The individual sprint is one of the oldest disciplines in track cycling. It puts two riders on the track racing against each other. First rider over the line wins.
The individual sprint is the simplest discipline on the track cycling program. Two riders compete over three laps, the winner being the first one over the line. But the sprint’s simplicity hides a vast array of variables that have shaped this race’s rich 116 year history.
There are countless tactics that can be applied to this race depending on the type of rider that’s competing, their opponent, what their strengths and weaknesses are, the geometry of the track they’re racing on and so on. Most importantly, a sprinter must act on their wits.
The standard format is for the both riders to roll away from the start line at no more than walking pace, watching each other intently as they do (the rider lower down the track on the start line must lead for the first half a lap). A sprinter can hold their top speed for a lap and a half, so often the actual sprinting wont start until two laps to go – giving them half a lap to build up speed.
You’ll sometimes see riders stay high up the banking, this is so they can drop down the track when they start their sprint gaining greater acceleration. You will also see riders come to a stand still on the track if the leading rider wants to force their opponent to the front.
Very occasionally, and often out of desperation, a rider will go from the gun to try and get a big gap and hold it to the line. A rider will do this if they know they’re not as fast as their opponent in the hope that they wont be caught. These are often the most entertaining sprints of all.
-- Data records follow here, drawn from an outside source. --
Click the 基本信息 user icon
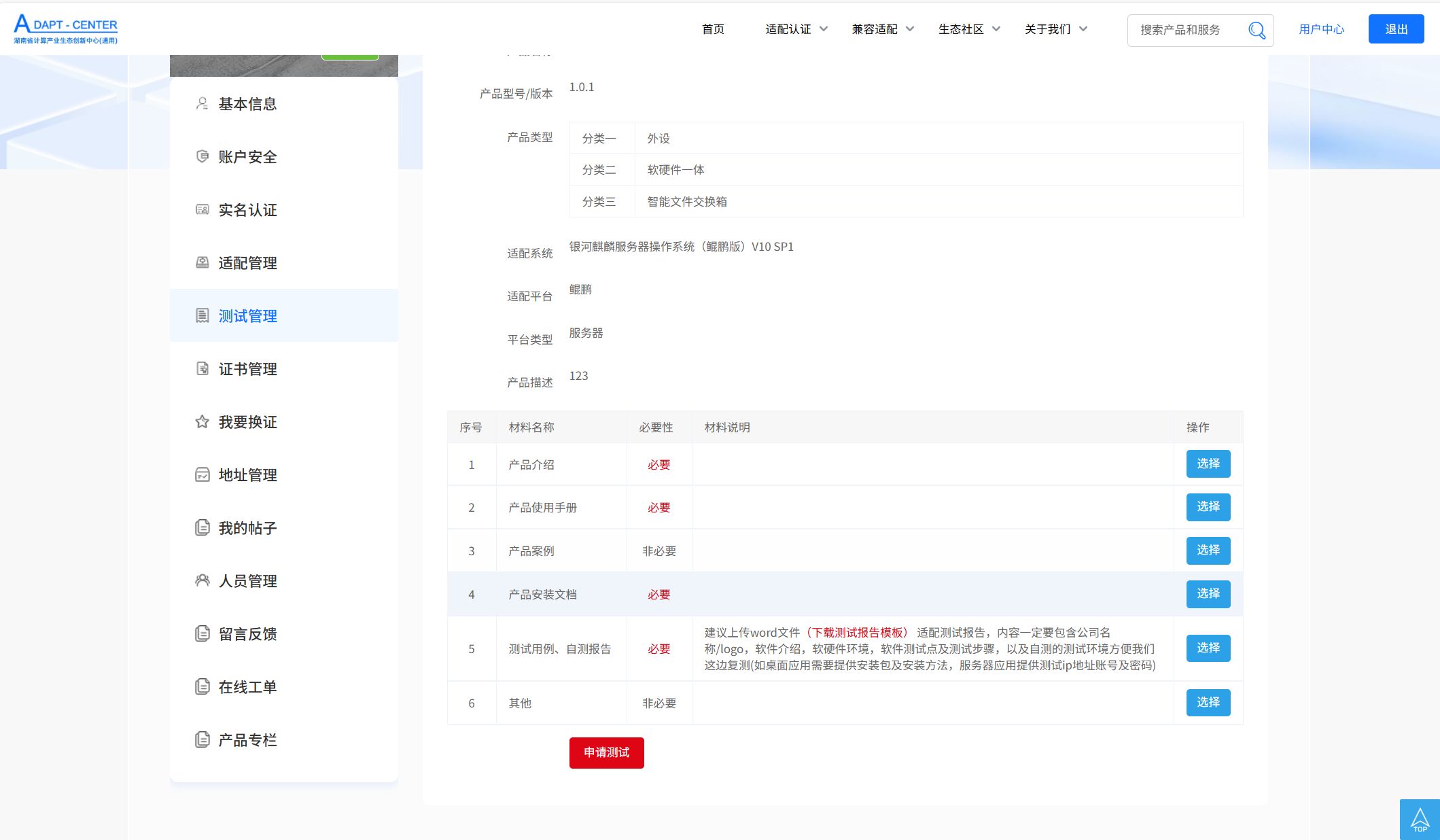 click(x=202, y=104)
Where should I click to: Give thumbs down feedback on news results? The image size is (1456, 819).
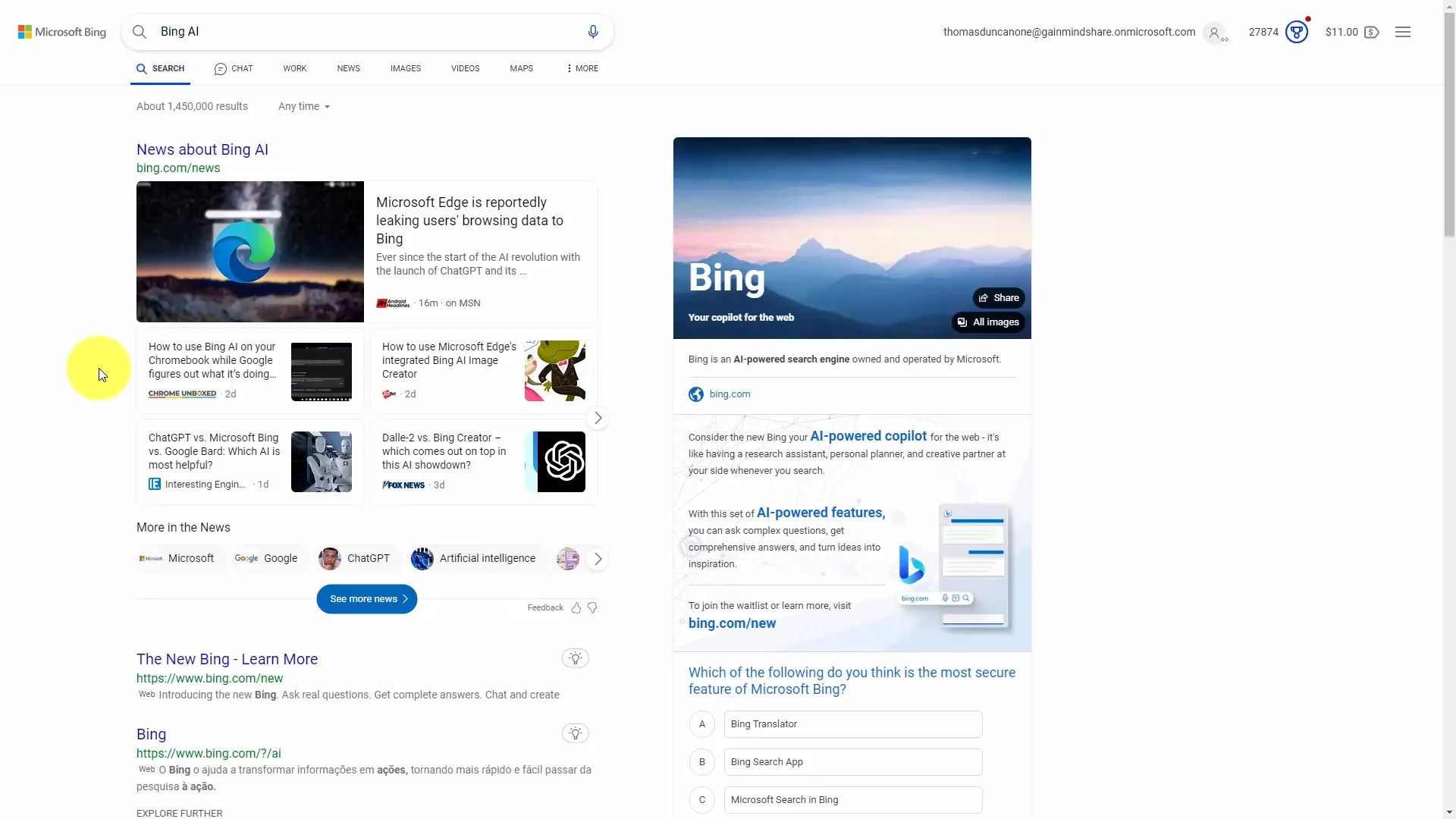click(x=592, y=607)
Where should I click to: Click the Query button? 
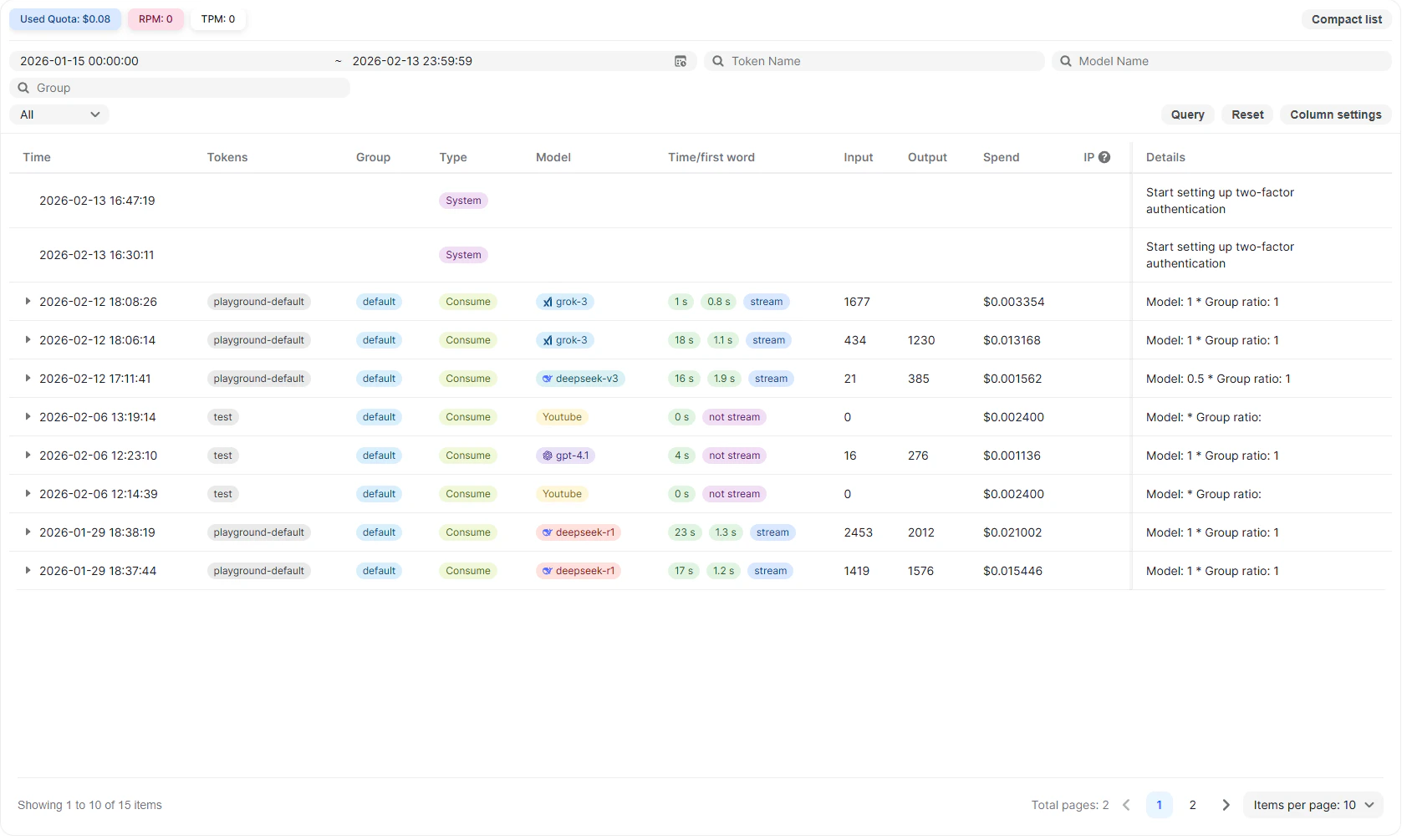(x=1187, y=115)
Expert opinion – Jan Van Eijden
Former world sprint champion, now British Cycling sprint coach
“The most important thing in sprinting is self-confidence. It’s so quick that if you have to think about something, it’s too late. You can’t hesitate. You can plan as much as you like, but if your opponent does something different that doesn’t allow you to put your plan in to action you need to be flexible and make quick changes. ”There are so many different variations, and you can go in to so much in depth. Basically once you go you should try and go the shortest way. If you get to the front and don’t let your opponent past you for three laps you’ll be safe, that’s the simple way to describe it.”
“It’s more likely the slower rider will go to the front. If you’re slower and you sit behind your opponent and he gets faster and faster you wont get around, so it’s very hard to win. So you need to get in front of him and try and stall him or make him go the longer way round. A slower rider will try and stop their opponent getting up to peak speed. ”A fast rider at the back wants to get their opponent up to speed so that they get the most advantage from sitting behind them. When they open their tank they come with so much speed that they overtake.”
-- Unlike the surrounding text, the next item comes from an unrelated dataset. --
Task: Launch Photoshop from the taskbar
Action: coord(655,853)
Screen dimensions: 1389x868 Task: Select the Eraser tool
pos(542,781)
A qualification round where riders set a time over 200m (from a flying start) creates an ordered list of 24 riders. It’s then knock-out time in the 1/16 finals as the fastest rider races against the slowest, second fastest against second slowest and so on. Three losers will get back in to the 1/8 finals (the next round) via the repechage and from there it’s best of three. The riders are whittled down until the gold and bronze medal finals.